Stored data entries:
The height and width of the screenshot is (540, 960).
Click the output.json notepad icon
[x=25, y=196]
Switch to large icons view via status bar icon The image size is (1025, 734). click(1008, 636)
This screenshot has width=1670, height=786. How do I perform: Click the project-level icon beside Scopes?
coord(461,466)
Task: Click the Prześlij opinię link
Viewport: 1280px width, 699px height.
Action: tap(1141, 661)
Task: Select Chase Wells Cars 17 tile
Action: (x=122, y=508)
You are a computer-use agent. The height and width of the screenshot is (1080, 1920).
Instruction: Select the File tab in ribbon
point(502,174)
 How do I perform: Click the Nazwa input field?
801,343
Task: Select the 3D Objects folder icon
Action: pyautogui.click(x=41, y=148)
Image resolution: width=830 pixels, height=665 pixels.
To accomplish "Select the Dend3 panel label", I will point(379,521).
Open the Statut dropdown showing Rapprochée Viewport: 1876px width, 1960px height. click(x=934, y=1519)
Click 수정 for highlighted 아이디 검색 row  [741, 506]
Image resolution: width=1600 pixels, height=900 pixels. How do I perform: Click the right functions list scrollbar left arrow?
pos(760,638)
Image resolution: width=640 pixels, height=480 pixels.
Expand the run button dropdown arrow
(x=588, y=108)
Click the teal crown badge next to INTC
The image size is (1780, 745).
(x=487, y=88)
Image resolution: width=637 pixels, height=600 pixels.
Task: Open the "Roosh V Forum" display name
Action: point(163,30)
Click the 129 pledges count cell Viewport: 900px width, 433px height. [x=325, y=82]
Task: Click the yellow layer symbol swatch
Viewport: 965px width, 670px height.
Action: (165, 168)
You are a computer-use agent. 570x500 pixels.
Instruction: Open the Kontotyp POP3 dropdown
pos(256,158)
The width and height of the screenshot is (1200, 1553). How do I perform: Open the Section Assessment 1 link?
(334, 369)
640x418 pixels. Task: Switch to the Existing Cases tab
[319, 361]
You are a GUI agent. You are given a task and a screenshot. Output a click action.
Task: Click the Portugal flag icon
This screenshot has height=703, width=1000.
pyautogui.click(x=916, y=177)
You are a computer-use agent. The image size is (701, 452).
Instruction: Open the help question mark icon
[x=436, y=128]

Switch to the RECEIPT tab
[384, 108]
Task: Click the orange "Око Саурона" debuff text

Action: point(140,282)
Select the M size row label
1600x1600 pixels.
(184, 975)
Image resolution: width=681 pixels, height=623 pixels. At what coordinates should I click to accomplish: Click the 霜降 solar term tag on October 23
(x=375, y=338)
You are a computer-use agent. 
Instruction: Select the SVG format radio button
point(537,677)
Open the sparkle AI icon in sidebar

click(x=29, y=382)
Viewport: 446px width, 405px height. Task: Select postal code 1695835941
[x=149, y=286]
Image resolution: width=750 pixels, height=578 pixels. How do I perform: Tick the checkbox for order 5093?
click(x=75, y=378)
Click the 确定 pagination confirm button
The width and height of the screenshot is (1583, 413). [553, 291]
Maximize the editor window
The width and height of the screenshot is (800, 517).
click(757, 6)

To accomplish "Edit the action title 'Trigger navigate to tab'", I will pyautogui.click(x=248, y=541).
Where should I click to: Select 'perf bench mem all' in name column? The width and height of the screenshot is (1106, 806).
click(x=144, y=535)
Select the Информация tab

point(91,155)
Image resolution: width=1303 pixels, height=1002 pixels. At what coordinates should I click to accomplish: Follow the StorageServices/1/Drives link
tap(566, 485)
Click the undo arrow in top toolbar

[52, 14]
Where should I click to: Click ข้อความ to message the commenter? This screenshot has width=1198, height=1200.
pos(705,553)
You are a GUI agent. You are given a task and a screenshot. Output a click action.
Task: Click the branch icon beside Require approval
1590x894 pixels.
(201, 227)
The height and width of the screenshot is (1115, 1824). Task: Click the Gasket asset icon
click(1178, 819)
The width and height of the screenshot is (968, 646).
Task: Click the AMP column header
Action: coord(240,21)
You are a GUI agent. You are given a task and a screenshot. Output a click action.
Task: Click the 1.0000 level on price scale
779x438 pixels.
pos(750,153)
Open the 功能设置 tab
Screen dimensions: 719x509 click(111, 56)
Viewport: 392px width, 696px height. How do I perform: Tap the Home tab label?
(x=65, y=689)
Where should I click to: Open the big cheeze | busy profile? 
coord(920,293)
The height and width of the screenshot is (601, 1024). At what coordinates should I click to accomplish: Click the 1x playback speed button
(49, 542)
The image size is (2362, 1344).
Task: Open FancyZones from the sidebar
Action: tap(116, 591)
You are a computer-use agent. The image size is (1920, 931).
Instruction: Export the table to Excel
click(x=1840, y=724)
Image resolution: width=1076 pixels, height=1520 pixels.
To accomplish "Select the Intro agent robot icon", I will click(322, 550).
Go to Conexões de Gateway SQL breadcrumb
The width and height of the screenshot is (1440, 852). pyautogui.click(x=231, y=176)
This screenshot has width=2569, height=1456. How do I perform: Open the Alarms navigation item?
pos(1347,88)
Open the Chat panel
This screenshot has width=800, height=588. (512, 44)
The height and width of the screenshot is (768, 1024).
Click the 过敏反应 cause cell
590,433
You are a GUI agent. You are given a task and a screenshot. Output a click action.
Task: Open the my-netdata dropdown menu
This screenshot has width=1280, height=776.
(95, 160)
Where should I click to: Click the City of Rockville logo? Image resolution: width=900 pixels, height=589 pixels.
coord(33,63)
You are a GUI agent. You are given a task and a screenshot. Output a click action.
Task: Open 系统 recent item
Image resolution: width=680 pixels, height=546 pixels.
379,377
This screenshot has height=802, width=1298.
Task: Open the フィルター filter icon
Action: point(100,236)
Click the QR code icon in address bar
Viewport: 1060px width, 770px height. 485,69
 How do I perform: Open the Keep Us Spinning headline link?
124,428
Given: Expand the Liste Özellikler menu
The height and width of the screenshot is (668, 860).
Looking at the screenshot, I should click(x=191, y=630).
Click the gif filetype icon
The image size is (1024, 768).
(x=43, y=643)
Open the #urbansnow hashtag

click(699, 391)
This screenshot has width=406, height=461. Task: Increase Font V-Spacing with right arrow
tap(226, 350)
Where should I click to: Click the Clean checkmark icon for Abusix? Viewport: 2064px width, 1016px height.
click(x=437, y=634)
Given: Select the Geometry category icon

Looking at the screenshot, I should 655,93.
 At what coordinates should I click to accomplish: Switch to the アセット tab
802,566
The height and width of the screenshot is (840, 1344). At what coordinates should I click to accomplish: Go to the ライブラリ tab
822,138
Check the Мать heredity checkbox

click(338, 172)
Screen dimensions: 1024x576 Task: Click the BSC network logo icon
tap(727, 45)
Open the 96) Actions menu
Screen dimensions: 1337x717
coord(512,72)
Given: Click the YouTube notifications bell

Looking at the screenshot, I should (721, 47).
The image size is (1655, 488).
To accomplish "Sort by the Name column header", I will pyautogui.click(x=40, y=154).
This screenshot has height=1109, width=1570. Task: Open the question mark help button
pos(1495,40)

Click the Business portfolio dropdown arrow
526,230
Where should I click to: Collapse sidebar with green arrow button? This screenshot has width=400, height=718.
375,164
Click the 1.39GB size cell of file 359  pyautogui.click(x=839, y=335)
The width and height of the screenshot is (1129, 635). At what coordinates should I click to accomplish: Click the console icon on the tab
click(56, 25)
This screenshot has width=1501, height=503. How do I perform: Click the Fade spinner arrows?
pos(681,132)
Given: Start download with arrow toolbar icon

TASK TO CARRY OUT: In the entries above, identify each line that includes the string "computer", then copy it.

OUTPUT:
You are a computer-use agent. The height and width of the screenshot is (1080, 1920).
You are a computer-use agent. 570x500 pixels.
You are a computer-use agent. The image size is (701, 452).
You are a computer-use agent. 
You are a computer-use agent. The image size is (1920, 931).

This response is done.